Eduprobe
Question:
Which one of the following statements is not a tautology?
(p∧q)→p
p→(p∨q)
(p∧q)→(¬p)∨q
(p∨q)→(p∨(¬q))
Solution:
Correct option is D (p∨q)→(p∨(¬q))
Let's analyze each option using truth tables:
A. (p∧q)→p
| p | q | p∧q | (p∧q)→p |
|---|---|---|---|
| T | T | T | T |
| T | F | F | T |
| F | T | F | T |
| F | F | F | T |
| This is a tautology. |
B. p→(p∨q)
| p | q | p∨q | p→(p∨q) |
|---|---|---|---|
| T | T | T | T |
| T | F | T | T |
| F | T | T | T |
| F | F | F | T |
| This is a tautology. |
C. (p∧q)→(¬p)∨q
| p | q | p∧q | ¬p | (¬p)∨q | (p∧q)→((¬p)∨q) |
|---|---|---|---|---|---|
| T | T | T | F | T | T |
| T | F | F | F | F | T |
| F | T | F | T | T | T |
| F | F | F | T | T | T |
| This is a tautology. |
D. (p∨q)→(p∨(¬q))

__Your tasks__
**1.** In the tautology solution, what shows that option C, (p∧q)→(¬p)∨q, is a tautology? Answer in one to three sentences.
**2.** Pick up the tautology solution from its last line and complete the analysis of option D in the same format.

__Data block__
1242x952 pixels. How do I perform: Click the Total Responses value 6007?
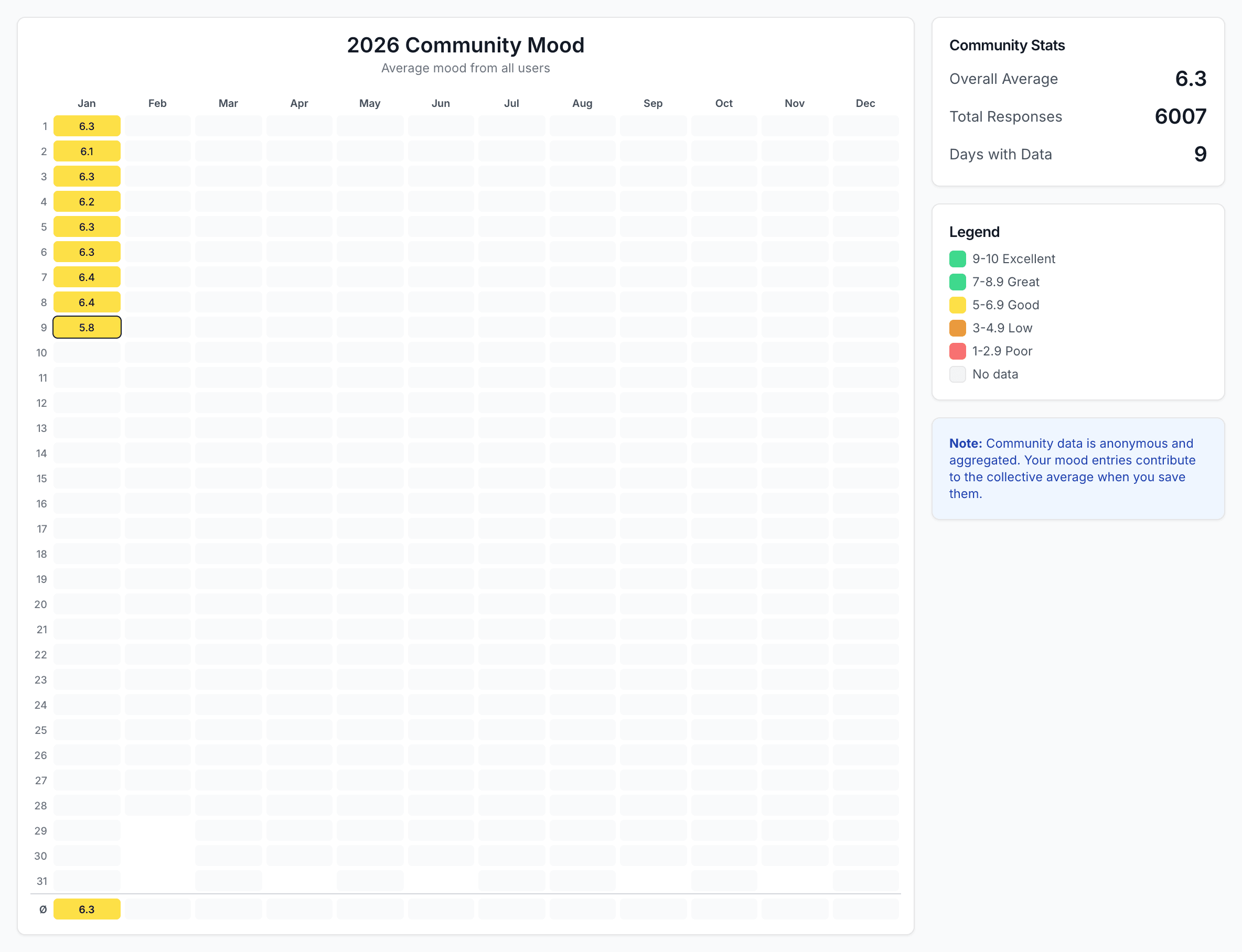(1180, 117)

__Answer set__
**1.** The solution builds a truth table for option C. The final column, (p∧q)→((¬p)∨q), is T in all four rows for the values of p and q, so the statement is always true and therefore a tautology.

**2.**
| p | q | p∨q | ¬q | p∨(¬q) | (p∨q)→(p∨(¬q)) |
|---|---|---|---|---|---|
| T | T | T | F | T | T |
| T | F | T | T | T | T |
| F | T | T | F | F | F |
| F | F | F | T | T | T |
| This is not a tautology because it's false when p is F and q is T. |
Therefore, the correct option is D.